Dokumen Sumber:
Tuesday, October 23, 2007

Serba Jagung

Masa-masa setelah lebaran, selalu aku yang paling terakhir balik ke tempat kerja. Suasana, setelah semua keramaian dan keributan karena keponakan pada ngumpul, menjadi sepi kembali. Menu-menu masakan kembali normal. Tidak ada ketupat, opor, telur petis, daging bunder2 khas lebaran.

Rumah di yogya, tepatnya di daerah pogung, sebagian halaman belakang dijadiin kebun sama ortu. Saat lebaran tahun ini, tanamannya adalah jagung. Tepat sekali, berarti saatnya makan sop jagung. Rasanya sudah lama sekali tidak makan sop jagung. Sejak aku kuliah di Bandung, tidak pernah lagi mencicipi sop jagung.

Sebenarnya sih, ortuku menanam tomat juga, buat dibikin pizza. Ngetes oven baru rencananya. Hanya saja alam tidak bersahabat musim ini. Tomat-tomat yang ditanam ortuku, tidak berbuah dengan baik. Ukurannya kecil2. Ketika kami ke desa, untuk nyekar, melewati persawahan dan perkebunan, beberapa petak yang kulihat ditanamin tomat, juga tidak berbuah dengan semestinya. Yang laris adalah tembakau. Memang benar-benar kering yogya saat lebaran.

Pagi-pagi, bapakku memetik beberapa jagung muda di kebun (gambar atas). Tingkat kesulitannya tinggi loh. Kenapa ? Soalnya jagung-jagung tuh masih terbungkus sama klobot (kulit jagung). Jadi tidak keliatan, mana yang belum muncul biji jagungnya, mana yang jagung muda, dan mana yang sudah tua. Kalau dapat jagung tua, ibu ngomel2, "arep dimasak opo ?", hihihi. Soalnya jagung tua pasti keras, dan kami tidak punya hewan peliharaan.


Setelah memilih yang muda2, jagung kemudian diiris-iris, diambil biji2nya, serta diulek. Bonggolnya dibuang. (ya iya lah, mau diapain lage). Kemudian aku disuruh memetik seledri (gambar atas) buat tambahan bumbu2nya, selain merica dan garam. Lalu ada tambahan wortel. Setelah semua bahan direbus dan diaduk2, jadilah Sop Jagung !

Data yang Diberikan:
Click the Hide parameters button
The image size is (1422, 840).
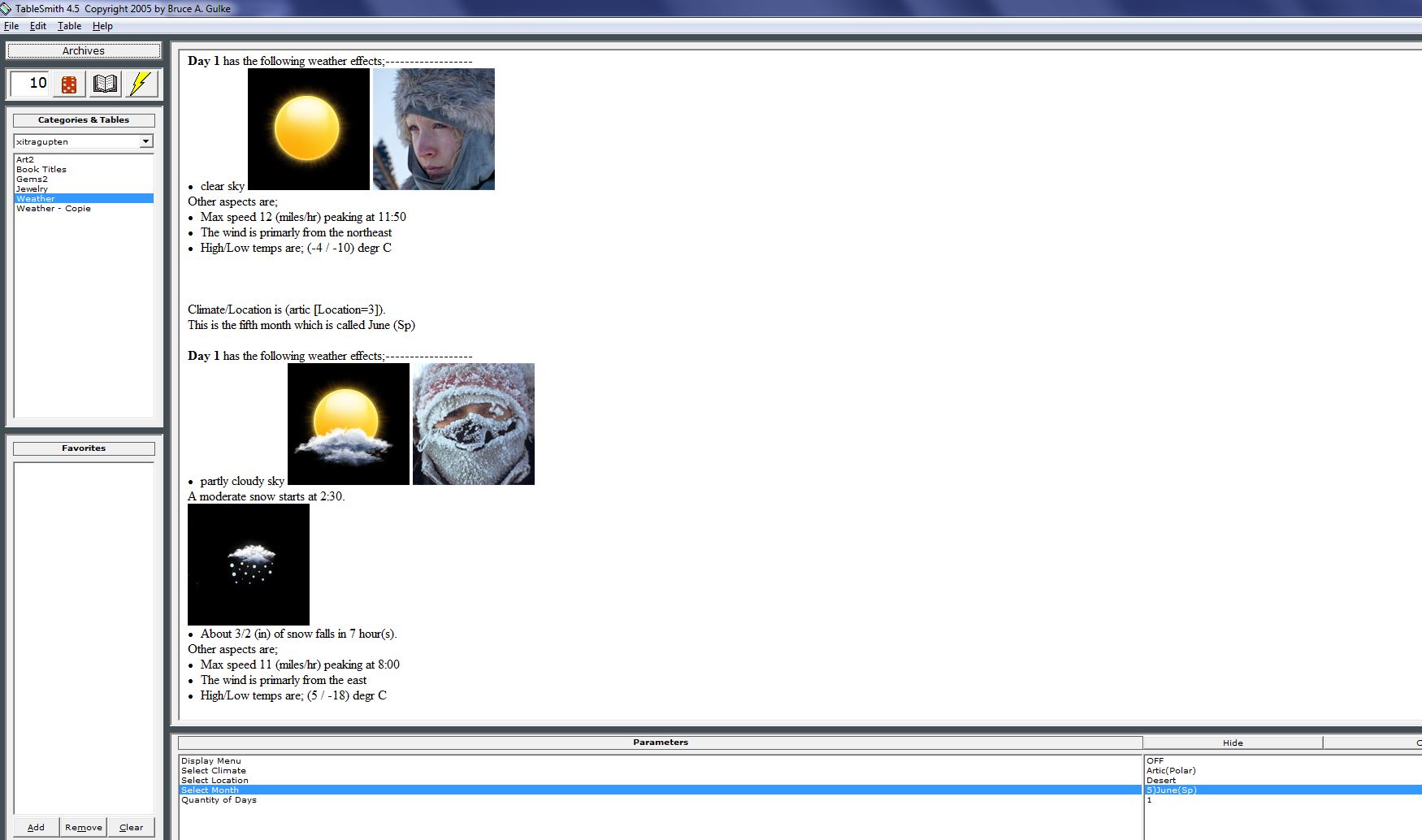coord(1233,743)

Kumpulan Tugas:
**a)** Tolong kembalikan dengan persis bagian tulisan tentang sop jagung yang diawali "Serba Jagung" dan berlanjut sampai "mencicipi sop jagung.".
**b)** Lanjutkan tulisan tentang sop jagung dari kalimat terakhirnya.
Baris-baris di atas adalah bahan tersendiri, terpisah dari tulisan tentang sop jagung.

Penyelesaian Soal:
**a)**
Serba Jagung

Masa-masa setelah lebaran, selalu aku yang paling terakhir balik ke tempat kerja. Suasana, setelah semua keramaian dan keributan karena keponakan pada ngumpul, menjadi sepi kembali. Menu-menu masakan kembali normal. Tidak ada ketupat, opor, telur petis, daging bunder2 khas lebaran.

Rumah di yogya, tepatnya di daerah pogung, sebagian halaman belakang dijadiin kebun sama ortu. Saat lebaran tahun ini, tanamannya adalah jagung. Tepat sekali, berarti saatnya makan sop jagung. Rasanya sudah lama sekali tidak makan sop jagung. Sejak aku kuliah di Bandung, tidak pernah lagi mencicipi sop jagung.

**b)**
Namun ternyata tidak hanya sop jagung. Ibu juga bikin dadar jagung. Bahan utamanya sama, jagung muda. Diulek bersama telur, ditambahi udang, siap untuk digoreng. Aku dulu, waktu masih SMA di Malang, pernah ditinggal ibuku untuk arisan. Tidak sempat untuk menggoreng dadar jagung buat makan siang. Aku diminta menggoreng sendiri. Heheh, langsung udang-udangnya kukumpulkan, dan kugoreng jadi satu dalam dadar jagung spesial. Sayangnya, dadar jagung spesialku malah tercerai berai, tidak ada jagung yang mengikatnya menjadi satu. Lebih banyak udangnya sih ... Langsung ketauan deh sama ibuku, koq yang lainnya tidak ada udangnya ?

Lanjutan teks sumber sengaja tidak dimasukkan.